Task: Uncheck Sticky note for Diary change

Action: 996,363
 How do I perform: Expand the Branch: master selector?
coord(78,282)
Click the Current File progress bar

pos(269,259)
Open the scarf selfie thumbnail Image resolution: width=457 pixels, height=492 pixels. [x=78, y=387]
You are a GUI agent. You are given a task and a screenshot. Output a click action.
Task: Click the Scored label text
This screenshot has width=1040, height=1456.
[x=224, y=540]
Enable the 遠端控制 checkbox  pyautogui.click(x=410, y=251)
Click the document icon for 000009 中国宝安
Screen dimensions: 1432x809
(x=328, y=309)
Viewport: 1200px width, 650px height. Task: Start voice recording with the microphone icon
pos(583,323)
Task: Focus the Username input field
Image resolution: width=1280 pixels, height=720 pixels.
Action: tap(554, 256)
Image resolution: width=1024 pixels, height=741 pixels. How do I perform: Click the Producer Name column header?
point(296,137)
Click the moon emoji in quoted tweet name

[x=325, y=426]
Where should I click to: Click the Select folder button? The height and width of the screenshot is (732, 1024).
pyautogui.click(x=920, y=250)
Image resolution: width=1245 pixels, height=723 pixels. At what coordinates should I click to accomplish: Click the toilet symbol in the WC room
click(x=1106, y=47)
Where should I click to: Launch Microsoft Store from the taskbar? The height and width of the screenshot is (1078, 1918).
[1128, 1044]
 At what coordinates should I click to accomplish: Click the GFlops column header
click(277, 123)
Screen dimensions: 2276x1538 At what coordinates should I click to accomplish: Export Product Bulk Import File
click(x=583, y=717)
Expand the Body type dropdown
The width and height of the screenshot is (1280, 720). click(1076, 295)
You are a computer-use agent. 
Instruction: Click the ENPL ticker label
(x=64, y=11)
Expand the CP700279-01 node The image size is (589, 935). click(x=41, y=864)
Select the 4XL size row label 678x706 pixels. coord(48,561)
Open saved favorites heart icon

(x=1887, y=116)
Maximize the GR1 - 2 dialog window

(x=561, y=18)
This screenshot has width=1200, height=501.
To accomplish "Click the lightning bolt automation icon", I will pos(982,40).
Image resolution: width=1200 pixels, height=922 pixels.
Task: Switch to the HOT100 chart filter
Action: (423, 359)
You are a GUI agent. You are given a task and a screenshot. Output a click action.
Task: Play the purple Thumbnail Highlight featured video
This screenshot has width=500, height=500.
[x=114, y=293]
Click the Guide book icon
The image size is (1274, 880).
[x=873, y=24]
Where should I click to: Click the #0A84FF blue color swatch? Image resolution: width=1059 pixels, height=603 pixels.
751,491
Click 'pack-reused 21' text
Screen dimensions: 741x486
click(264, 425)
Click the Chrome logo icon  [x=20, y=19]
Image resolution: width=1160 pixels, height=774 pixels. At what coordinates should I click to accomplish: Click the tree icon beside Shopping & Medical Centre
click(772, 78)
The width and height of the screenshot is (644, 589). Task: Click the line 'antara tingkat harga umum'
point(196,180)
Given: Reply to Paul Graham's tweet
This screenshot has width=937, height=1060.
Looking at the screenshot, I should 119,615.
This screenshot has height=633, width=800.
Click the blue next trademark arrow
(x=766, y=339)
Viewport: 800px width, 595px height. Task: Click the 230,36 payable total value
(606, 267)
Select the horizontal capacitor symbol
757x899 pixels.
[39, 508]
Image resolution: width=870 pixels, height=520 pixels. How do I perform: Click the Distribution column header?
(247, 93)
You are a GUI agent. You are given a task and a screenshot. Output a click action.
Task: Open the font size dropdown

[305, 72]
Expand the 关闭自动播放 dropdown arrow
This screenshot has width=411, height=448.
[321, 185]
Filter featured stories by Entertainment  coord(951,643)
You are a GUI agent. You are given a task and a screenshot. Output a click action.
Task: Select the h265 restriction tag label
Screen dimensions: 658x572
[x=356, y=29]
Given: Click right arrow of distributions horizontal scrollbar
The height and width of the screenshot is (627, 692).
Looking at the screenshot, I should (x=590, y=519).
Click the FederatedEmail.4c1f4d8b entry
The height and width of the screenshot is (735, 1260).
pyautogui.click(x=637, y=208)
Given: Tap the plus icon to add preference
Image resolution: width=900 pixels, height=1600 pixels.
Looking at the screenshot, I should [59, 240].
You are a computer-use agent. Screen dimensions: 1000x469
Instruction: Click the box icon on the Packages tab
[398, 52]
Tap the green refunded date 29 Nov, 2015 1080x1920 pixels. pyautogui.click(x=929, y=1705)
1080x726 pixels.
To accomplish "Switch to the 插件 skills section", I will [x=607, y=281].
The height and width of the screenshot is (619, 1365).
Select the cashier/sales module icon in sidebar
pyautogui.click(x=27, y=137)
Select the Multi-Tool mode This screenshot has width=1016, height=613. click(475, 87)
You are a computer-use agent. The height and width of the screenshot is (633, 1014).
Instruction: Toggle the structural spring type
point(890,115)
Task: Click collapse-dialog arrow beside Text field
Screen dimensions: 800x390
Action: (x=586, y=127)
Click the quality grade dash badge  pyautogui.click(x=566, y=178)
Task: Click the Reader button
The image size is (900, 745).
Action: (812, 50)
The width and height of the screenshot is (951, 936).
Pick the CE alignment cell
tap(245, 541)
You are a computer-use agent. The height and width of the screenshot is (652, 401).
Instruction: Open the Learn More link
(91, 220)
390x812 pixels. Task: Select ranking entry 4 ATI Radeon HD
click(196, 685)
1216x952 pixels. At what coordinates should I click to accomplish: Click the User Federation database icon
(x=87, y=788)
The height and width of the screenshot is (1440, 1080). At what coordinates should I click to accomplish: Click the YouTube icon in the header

-- -- --

* Task details:
Print every line of the material above exactly.

* Exercise solution:
Task: Uncheck Sticky note for Diary change

Action: 996,363
 How do I perform: Expand the Branch: master selector?
coord(78,282)
Click the Current File progress bar

pos(269,259)
Open the scarf selfie thumbnail Image resolution: width=457 pixels, height=492 pixels. [x=78, y=387]
You are a GUI agent. You are given a task and a screenshot. Output a click action.
Task: Click the Scored label text
This screenshot has width=1040, height=1456.
[x=224, y=540]
Enable the 遠端控制 checkbox  pyautogui.click(x=410, y=251)
Click the document icon for 000009 中国宝安
Screen dimensions: 1432x809
(x=328, y=309)
Viewport: 1200px width, 650px height. Task: Start voice recording with the microphone icon
pos(583,323)
Task: Focus the Username input field
Image resolution: width=1280 pixels, height=720 pixels.
Action: tap(554, 256)
Image resolution: width=1024 pixels, height=741 pixels. How do I perform: Click the Producer Name column header?
point(296,137)
Click the moon emoji in quoted tweet name

[x=325, y=426]
Where should I click to: Click the Select folder button? The height and width of the screenshot is (732, 1024).
pyautogui.click(x=920, y=250)
Image resolution: width=1245 pixels, height=723 pixels. At what coordinates should I click to accomplish: Click the toilet symbol in the WC room
click(x=1106, y=47)
Where should I click to: Launch Microsoft Store from the taskbar? The height and width of the screenshot is (1078, 1918).
[1128, 1044]
 At what coordinates should I click to accomplish: Click the GFlops column header
click(277, 123)
Screen dimensions: 2276x1538 At what coordinates should I click to accomplish: Export Product Bulk Import File
click(x=583, y=717)
Expand the Body type dropdown
The width and height of the screenshot is (1280, 720). click(1076, 295)
You are a computer-use agent. 
Instruction: Click the ENPL ticker label
(x=64, y=11)
Expand the CP700279-01 node The image size is (589, 935). click(x=41, y=864)
Select the 4XL size row label 678x706 pixels. coord(48,561)
Open saved favorites heart icon

(x=1887, y=116)
Maximize the GR1 - 2 dialog window

(x=561, y=18)
This screenshot has width=1200, height=501.
To accomplish "Click the lightning bolt automation icon", I will pos(982,40).
Image resolution: width=1200 pixels, height=922 pixels.
Task: Switch to the HOT100 chart filter
Action: (423, 359)
You are a GUI agent. You are given a task and a screenshot. Output a click action.
Task: Play the purple Thumbnail Highlight featured video
This screenshot has width=500, height=500.
[x=114, y=293]
Click the Guide book icon
The image size is (1274, 880).
[x=873, y=24]
Where should I click to: Click the #0A84FF blue color swatch? Image resolution: width=1059 pixels, height=603 pixels.
751,491
Click 'pack-reused 21' text
Screen dimensions: 741x486
click(264, 425)
Click the Chrome logo icon  [x=20, y=19]
Image resolution: width=1160 pixels, height=774 pixels. At what coordinates should I click to accomplish: Click the tree icon beside Shopping & Medical Centre
click(772, 78)
The width and height of the screenshot is (644, 589). Task: Click the line 'antara tingkat harga umum'
point(196,180)
Given: Reply to Paul Graham's tweet
This screenshot has width=937, height=1060.
Looking at the screenshot, I should 119,615.
This screenshot has height=633, width=800.
Click the blue next trademark arrow
(x=766, y=339)
Viewport: 800px width, 595px height. Task: Click the 230,36 payable total value
(606, 267)
Select the horizontal capacitor symbol
757x899 pixels.
[39, 508]
Image resolution: width=870 pixels, height=520 pixels. How do I perform: Click the Distribution column header?
(247, 93)
You are a GUI agent. You are given a task and a screenshot. Output a click action.
Task: Open the font size dropdown

[305, 72]
Expand the 关闭自动播放 dropdown arrow
This screenshot has width=411, height=448.
[321, 185]
Filter featured stories by Entertainment  coord(951,643)
You are a GUI agent. You are given a task and a screenshot. Output a click action.
Task: Select the h265 restriction tag label
Screen dimensions: 658x572
[x=356, y=29]
Given: Click right arrow of distributions horizontal scrollbar
The height and width of the screenshot is (627, 692).
Looking at the screenshot, I should (x=590, y=519).
Click the FederatedEmail.4c1f4d8b entry
The height and width of the screenshot is (735, 1260).
pyautogui.click(x=637, y=208)
Given: Tap the plus icon to add preference
Image resolution: width=900 pixels, height=1600 pixels.
Looking at the screenshot, I should [59, 240].
You are a computer-use agent. Screen dimensions: 1000x469
Instruction: Click the box icon on the Packages tab
[398, 52]
Tap the green refunded date 29 Nov, 2015 1080x1920 pixels. pyautogui.click(x=929, y=1705)
1080x726 pixels.
To accomplish "Switch to the 插件 skills section", I will [x=607, y=281].
The height and width of the screenshot is (619, 1365).
Select the cashier/sales module icon in sidebar
pyautogui.click(x=27, y=137)
Select the Multi-Tool mode This screenshot has width=1016, height=613. click(475, 87)
You are a computer-use agent. The height and width of the screenshot is (633, 1014).
Instruction: Toggle the structural spring type
point(890,115)
Task: Click collapse-dialog arrow beside Text field
Screen dimensions: 800x390
Action: (x=586, y=127)
Click the quality grade dash badge  pyautogui.click(x=566, y=178)
Task: Click the Reader button
The image size is (900, 745).
Action: (812, 50)
The width and height of the screenshot is (951, 936).
Pick the CE alignment cell
tap(245, 541)
You are a computer-use agent. The height and width of the screenshot is (652, 401).
Instruction: Open the Learn More link
(91, 220)
390x812 pixels. Task: Select ranking entry 4 ATI Radeon HD
click(196, 685)
1216x952 pixels. At what coordinates should I click to accomplish: Click the User Federation database icon
(x=87, y=788)
The height and width of the screenshot is (1440, 1080). At what coordinates should I click to accomplish: Click the YouTube icon in the header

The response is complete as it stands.